### Exercise aim
Please repeat word for word the line containing "This screenshot has height=716, width=932." and every following line up to and including the last one below, pictures excluded.

(Records from a collection)
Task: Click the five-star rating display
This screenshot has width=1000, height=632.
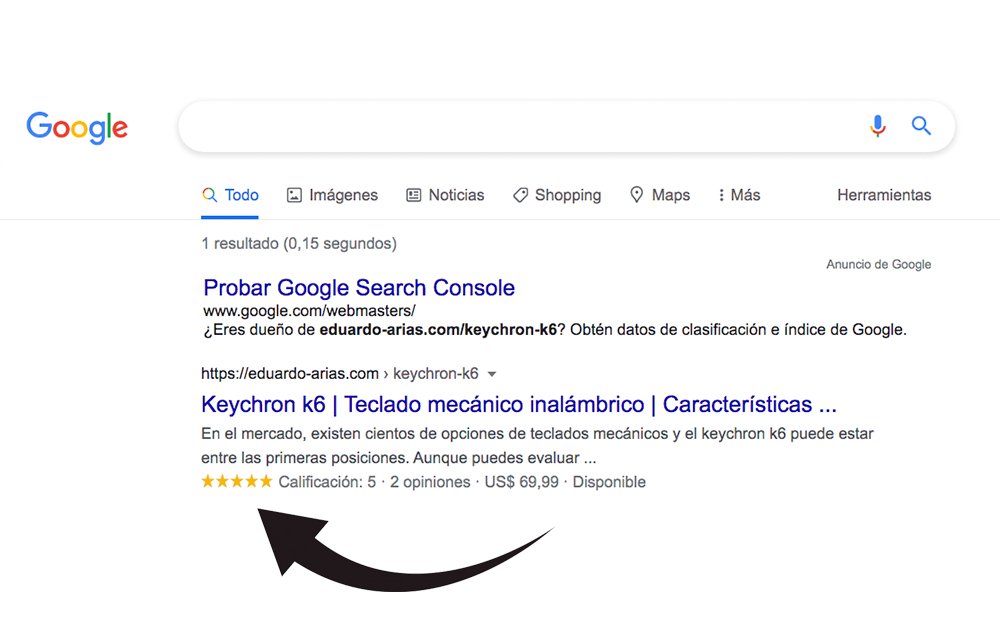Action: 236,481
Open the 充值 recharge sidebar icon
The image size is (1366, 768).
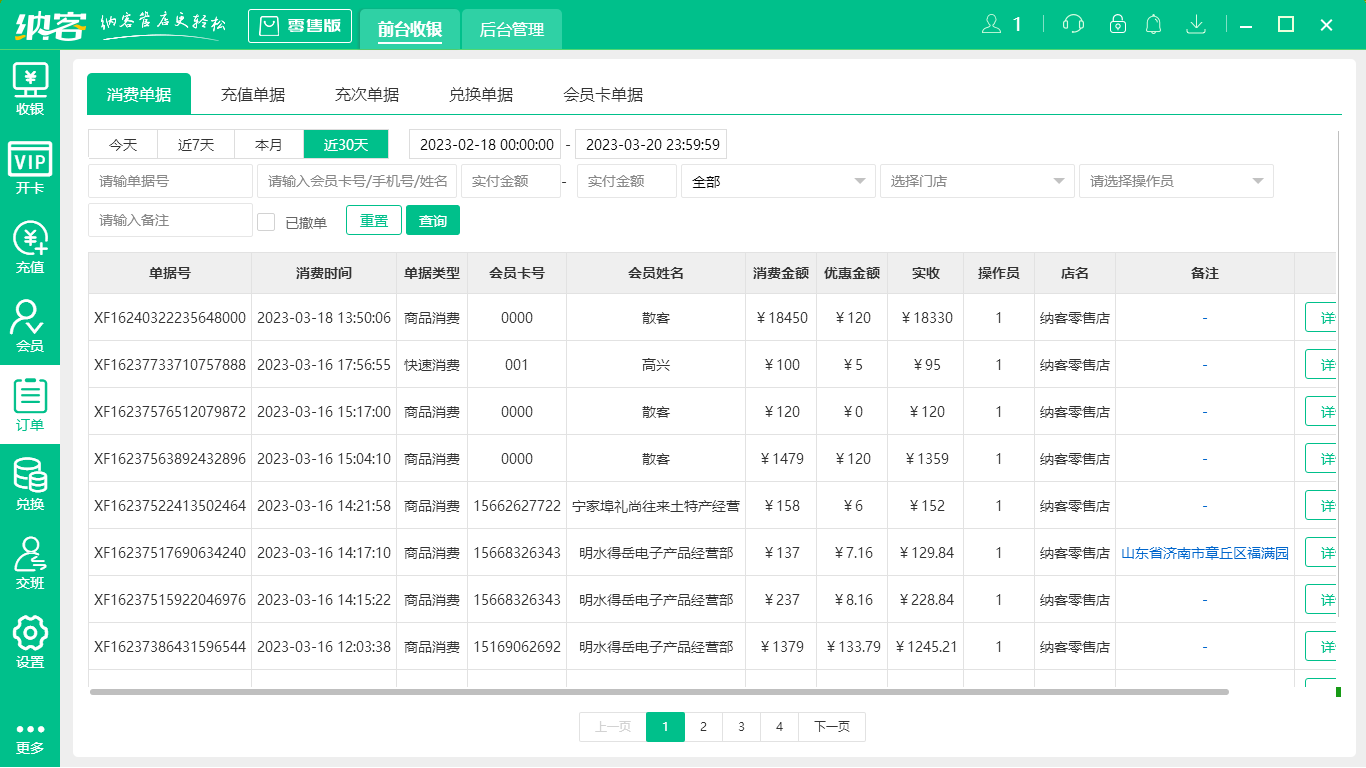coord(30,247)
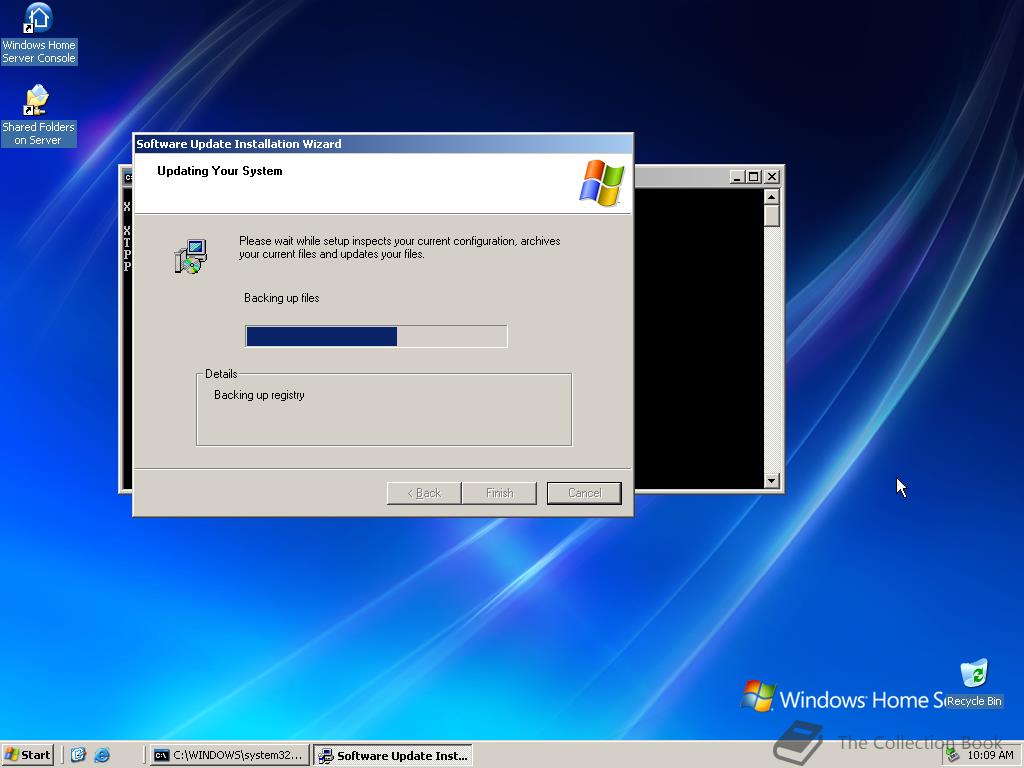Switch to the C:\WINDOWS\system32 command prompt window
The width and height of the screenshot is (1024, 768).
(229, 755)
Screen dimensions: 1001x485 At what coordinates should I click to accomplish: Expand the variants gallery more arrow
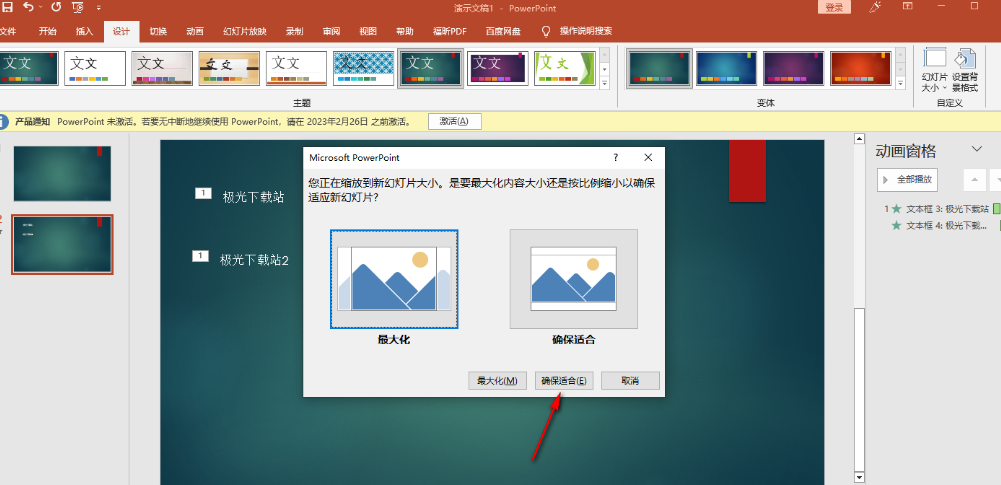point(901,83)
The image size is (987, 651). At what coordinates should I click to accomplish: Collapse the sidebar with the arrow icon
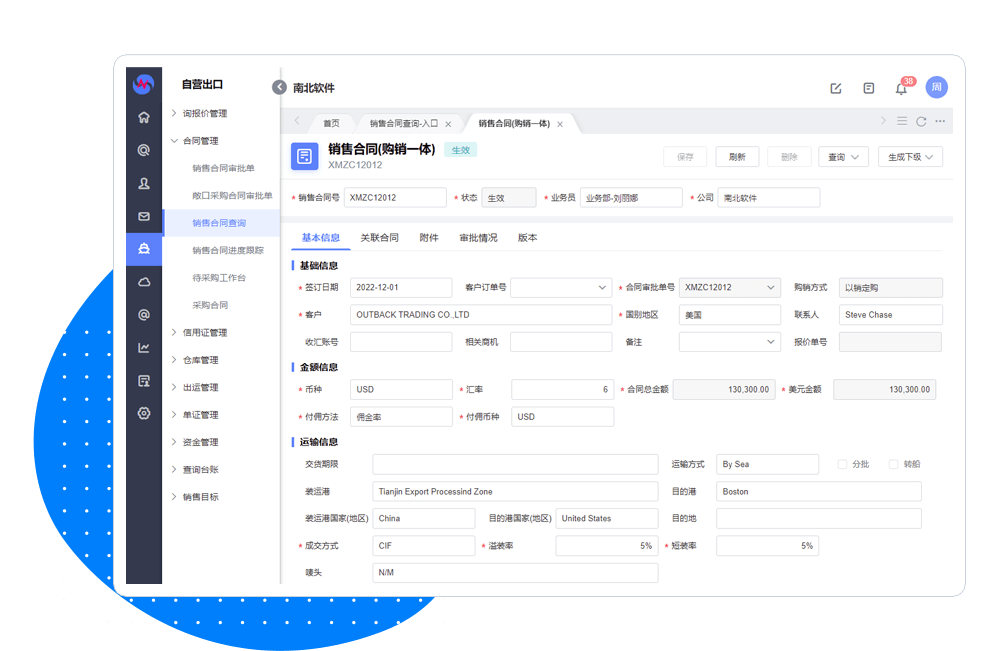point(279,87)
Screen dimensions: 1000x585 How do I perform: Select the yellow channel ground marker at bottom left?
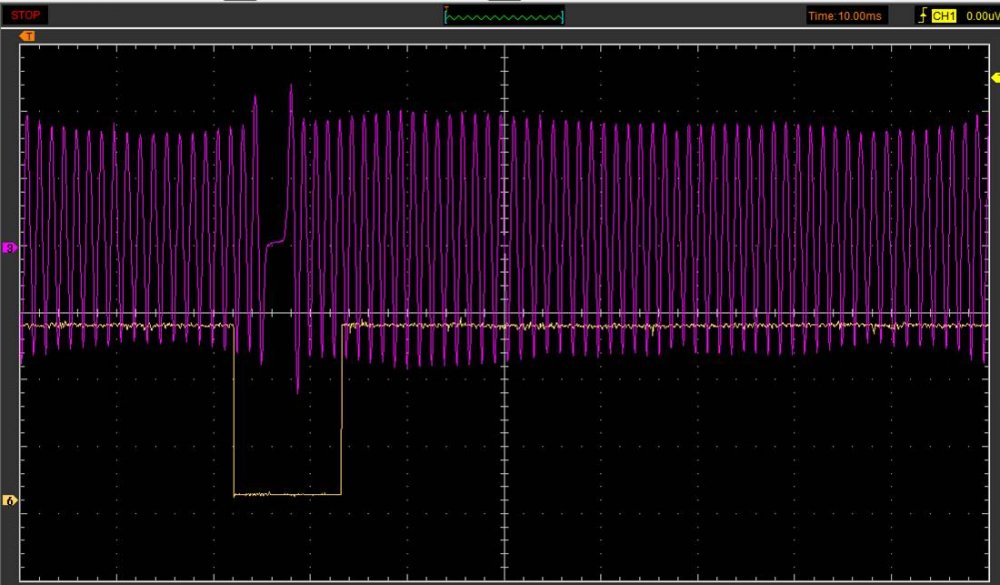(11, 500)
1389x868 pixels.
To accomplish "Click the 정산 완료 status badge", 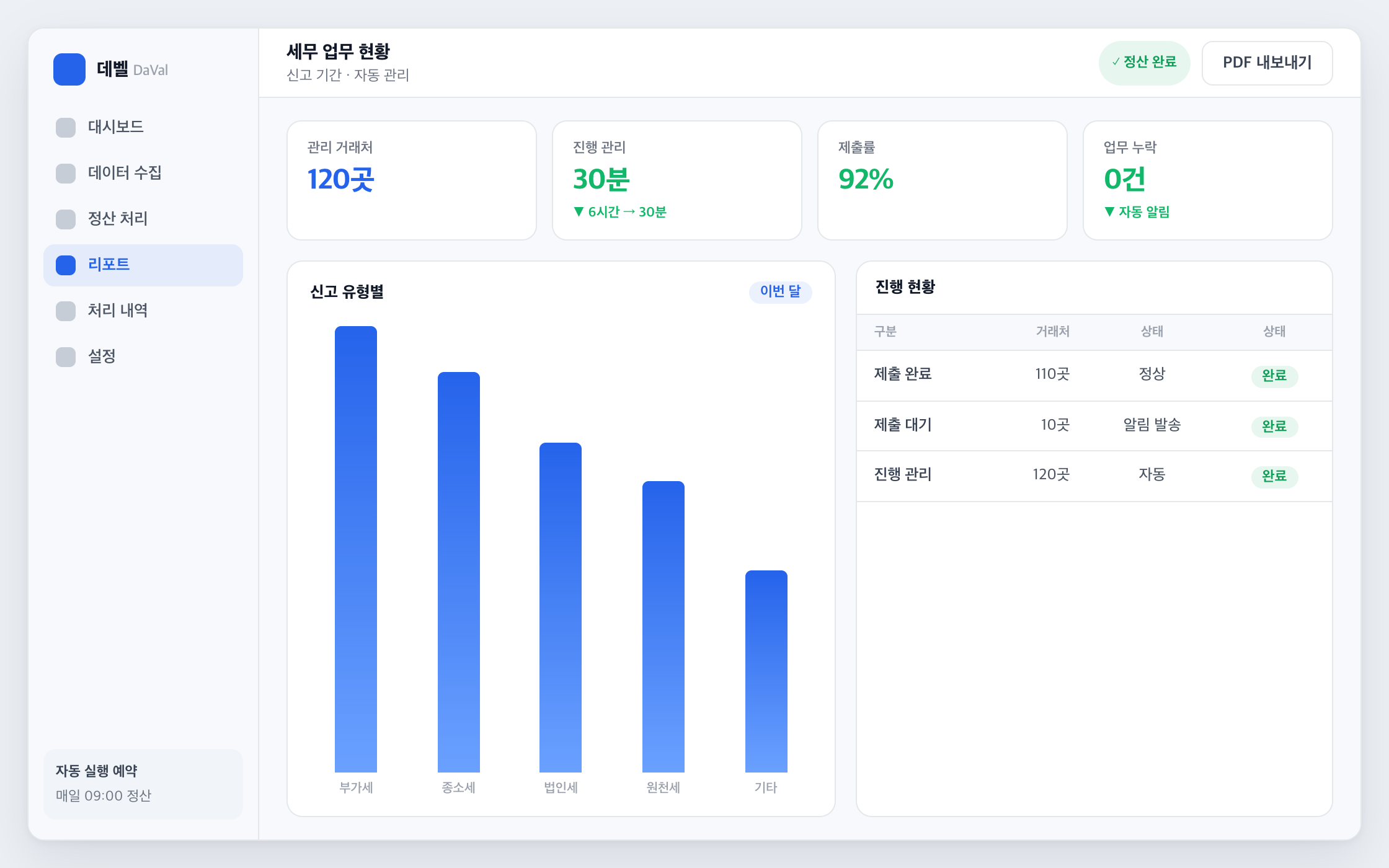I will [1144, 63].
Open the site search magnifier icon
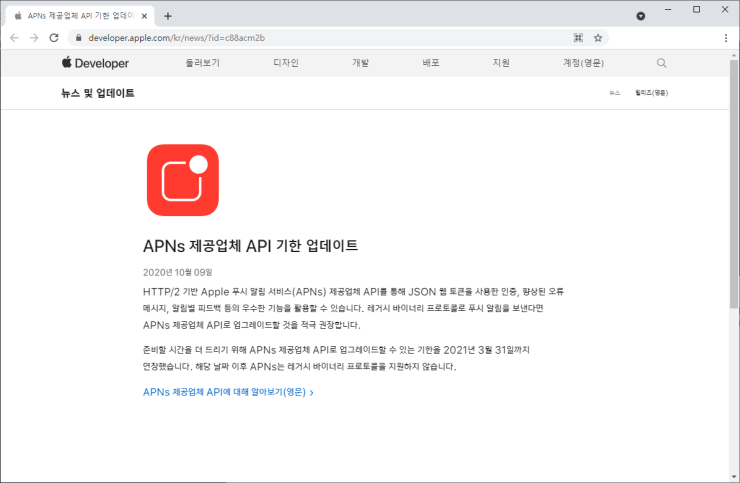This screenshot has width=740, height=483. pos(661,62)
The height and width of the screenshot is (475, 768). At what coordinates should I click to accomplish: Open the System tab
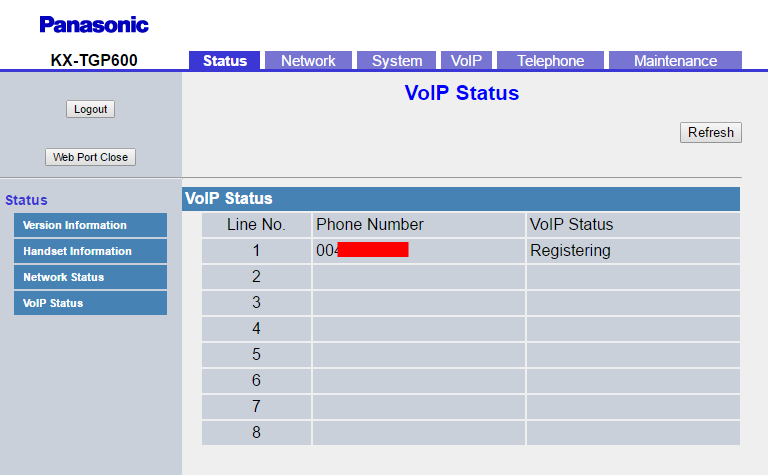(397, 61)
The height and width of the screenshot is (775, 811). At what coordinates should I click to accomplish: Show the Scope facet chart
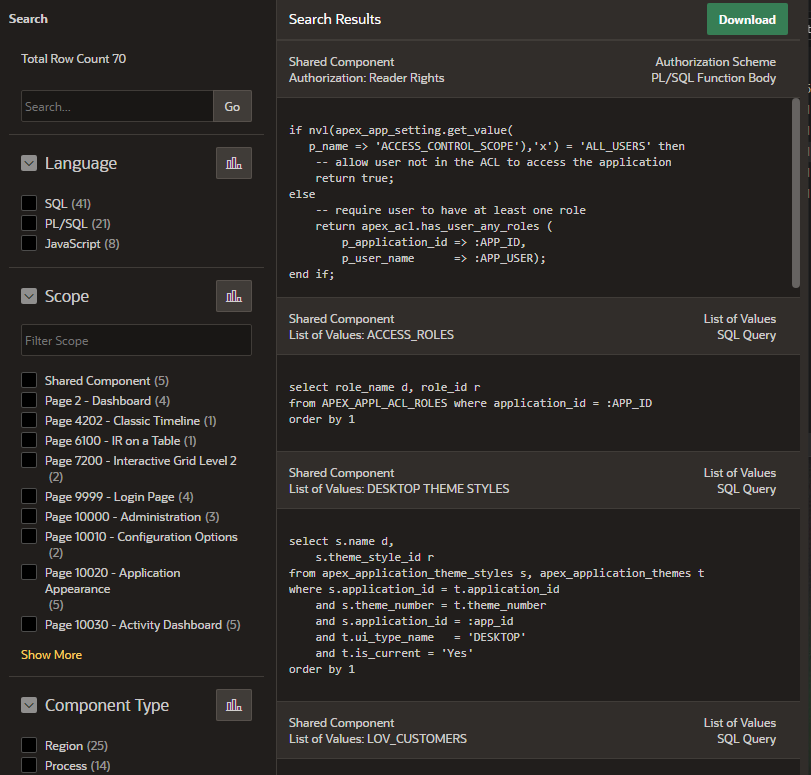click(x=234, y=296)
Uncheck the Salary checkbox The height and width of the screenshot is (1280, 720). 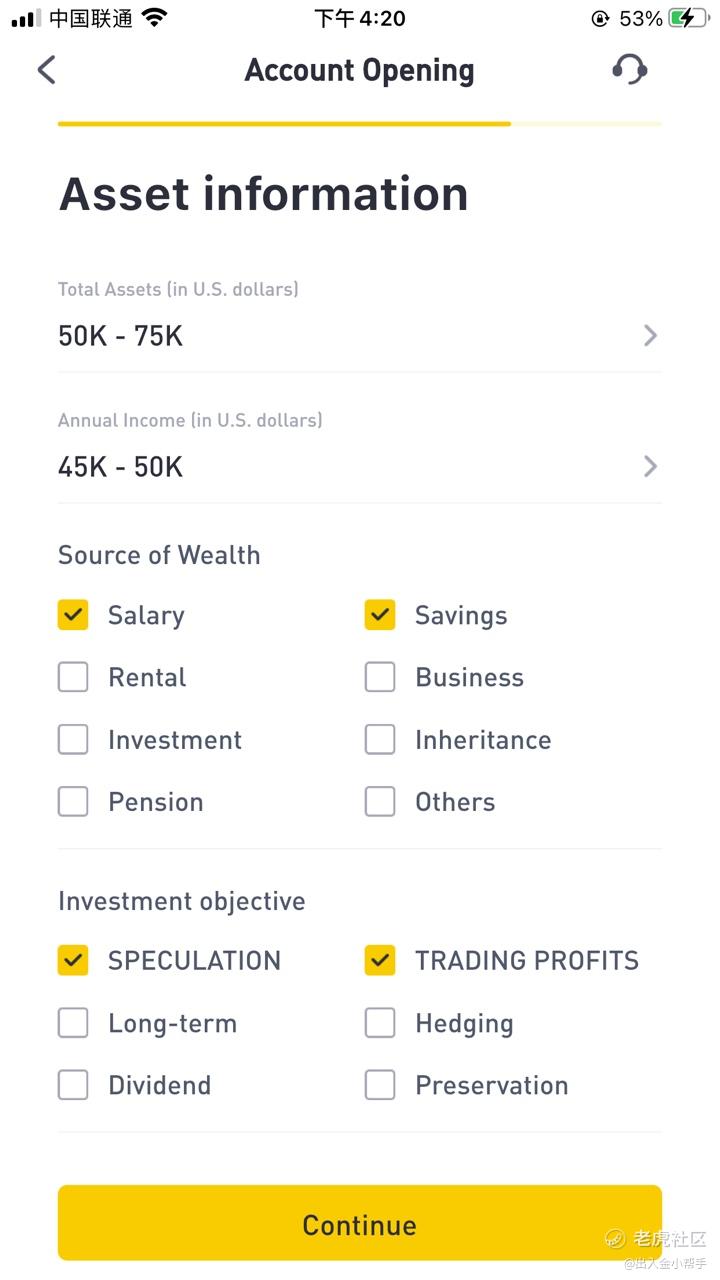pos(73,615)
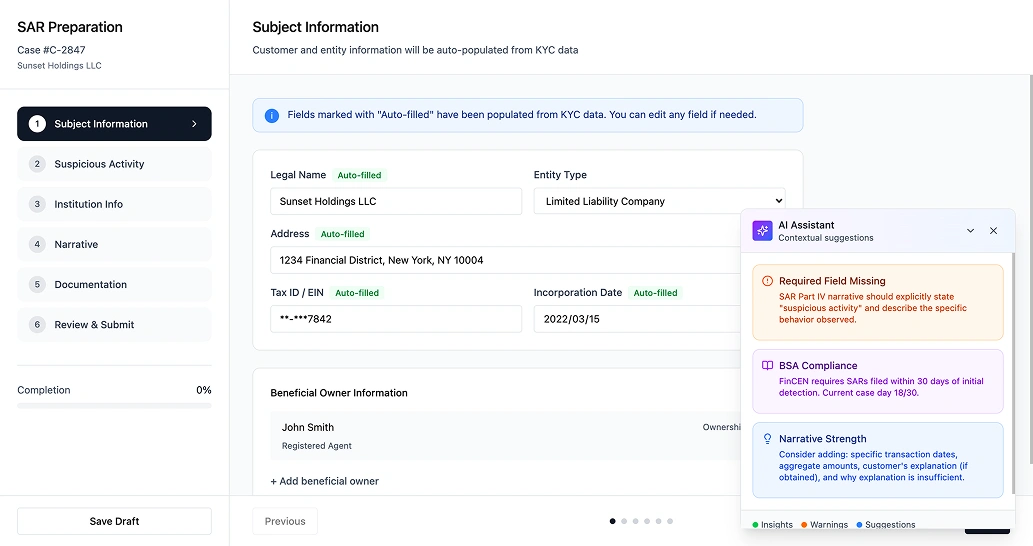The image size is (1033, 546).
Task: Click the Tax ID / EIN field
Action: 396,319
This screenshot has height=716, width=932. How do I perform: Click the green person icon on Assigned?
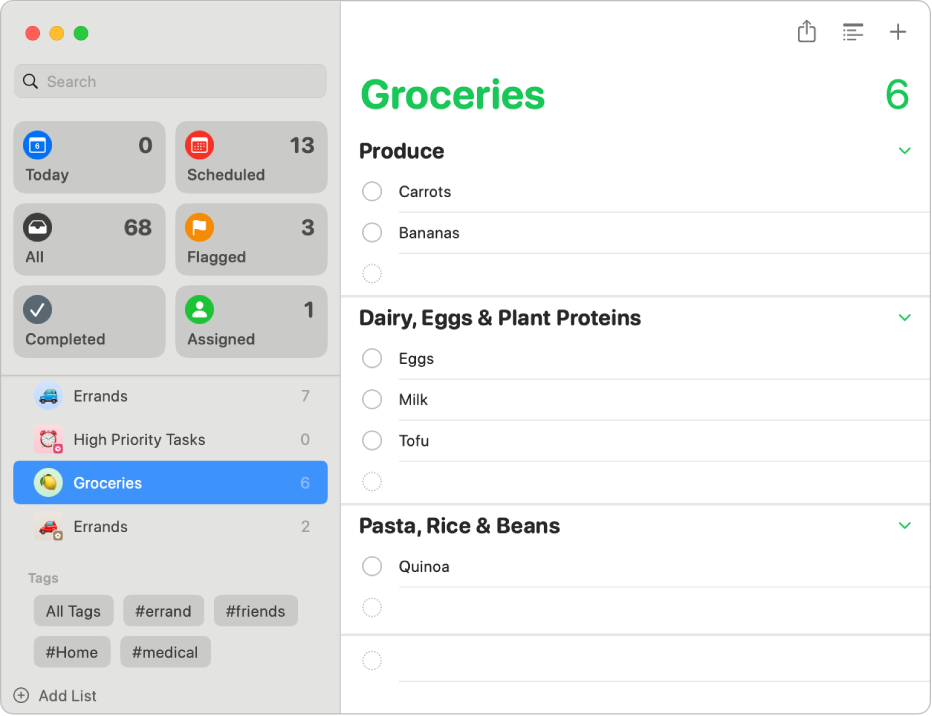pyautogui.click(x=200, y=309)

### Written response
This screenshot has height=716, width=932. How do I perform: Click the green person icon on Assigned?
pyautogui.click(x=200, y=309)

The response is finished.